Sure, that sounds great. By why does it matter? In our age of rapid technological innovation, cloud no longer makes our ears perk up like it once did. But in the healthcare industry, everything relies on data management and access to information.

Each patient visit involves a tremendous amount of data aggregation, and providers must gather and store demographic information, insurance information, financial data, and clinical data for each encounter. A standard patient bill UB-04 form 81 fields, along with additional line items for each service performed for each patient visit, and this information must be accessible for providers to resolve claim adjudication and patient accounting. As health systems grow, so will data storage requirements. The adoption of cloud storage as a means of housing and accessing the massive amounts of data providers gather will drastically reduce costs for healthcare providers still burdened by the use of outdated in-house server infrastructure.

Furthermore, it will drastically accelerate the evolution of new operational capabilities for health systems and will open up opportunities for improved interoperability across healthcare ecosystem as new forms of healthcare data are being generated through the increased use of healthcare apps and wearables.
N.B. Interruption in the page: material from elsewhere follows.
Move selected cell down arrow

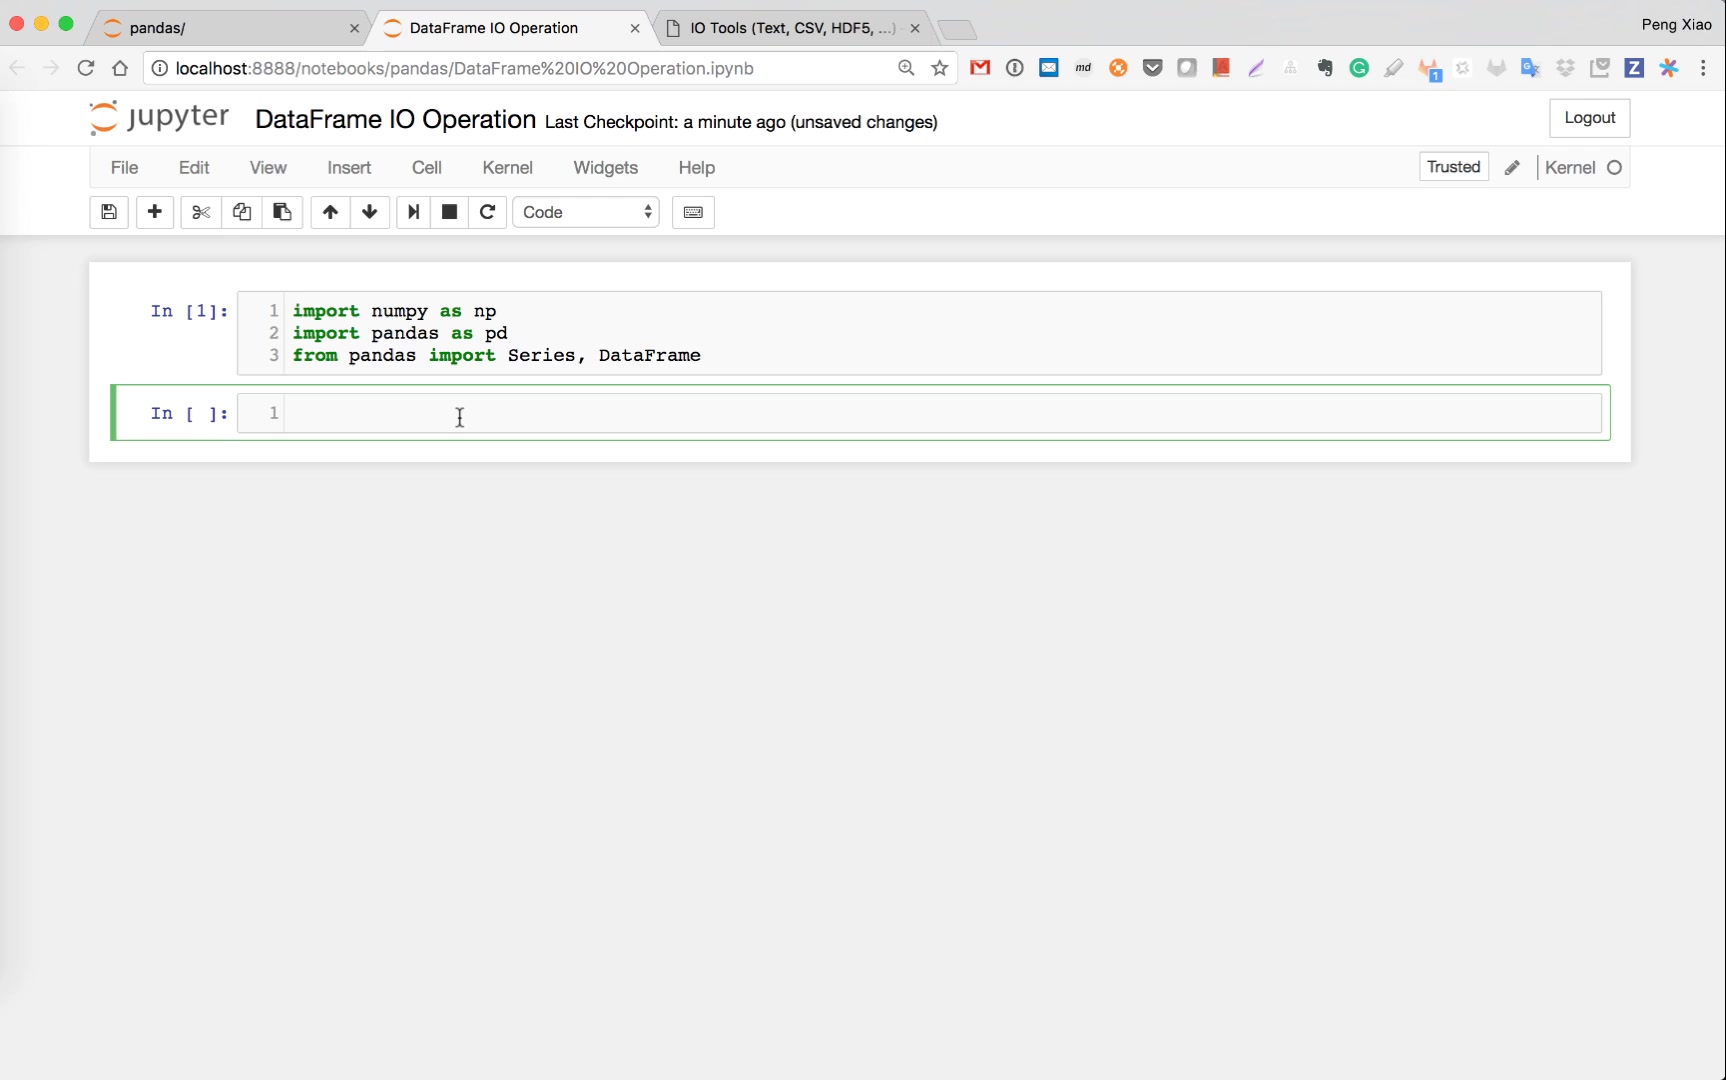pyautogui.click(x=370, y=212)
Clearly, healthcare providers will be better off with cloud adoption. But what about us patients who are the recipients of care? A key change will be cloud’s ability to democratize healthcare data, enabling better patient engagement by giving us better access and transparency into our own healthcare data. Until now, it has been a challenge for patients to easily access their medical history, whether it be vaccination records, medical imaging, laboratory results, etc. Such things can be readily stored and made available on the cloud, and innovative healthcare platforms will continue to capitalize on this paradigm shift in how we as patients engage with our care experiences.

Of course, there remains security concern about storing patient data on the cloud. Individual patient data is sensitive and protected by law, so it is vital that such data is safeguarded against hackers and other threats through the appropriate encryption measures and that any digital platforms and applications that would enable access to such data are compliant with HIPAA regulation.

Ultimately, with the right balance of security and protection of information with increased transparency for patients and improved operational fluidity for healthcare organizations, cloud capabilities will vastly transform the healthcare industry as we know it. Companies like Microsoft are already beginning to expand their cloud offerings in the healthcare space, tackling existing challenges head on. As proof-of-concept use cases expand to practical, everyday applications, we will soon find ourselves in a healthcare ecosystem that will thrive on the cloud. Frankly, I feel this is long overdue but remain optimistic for the future ahead.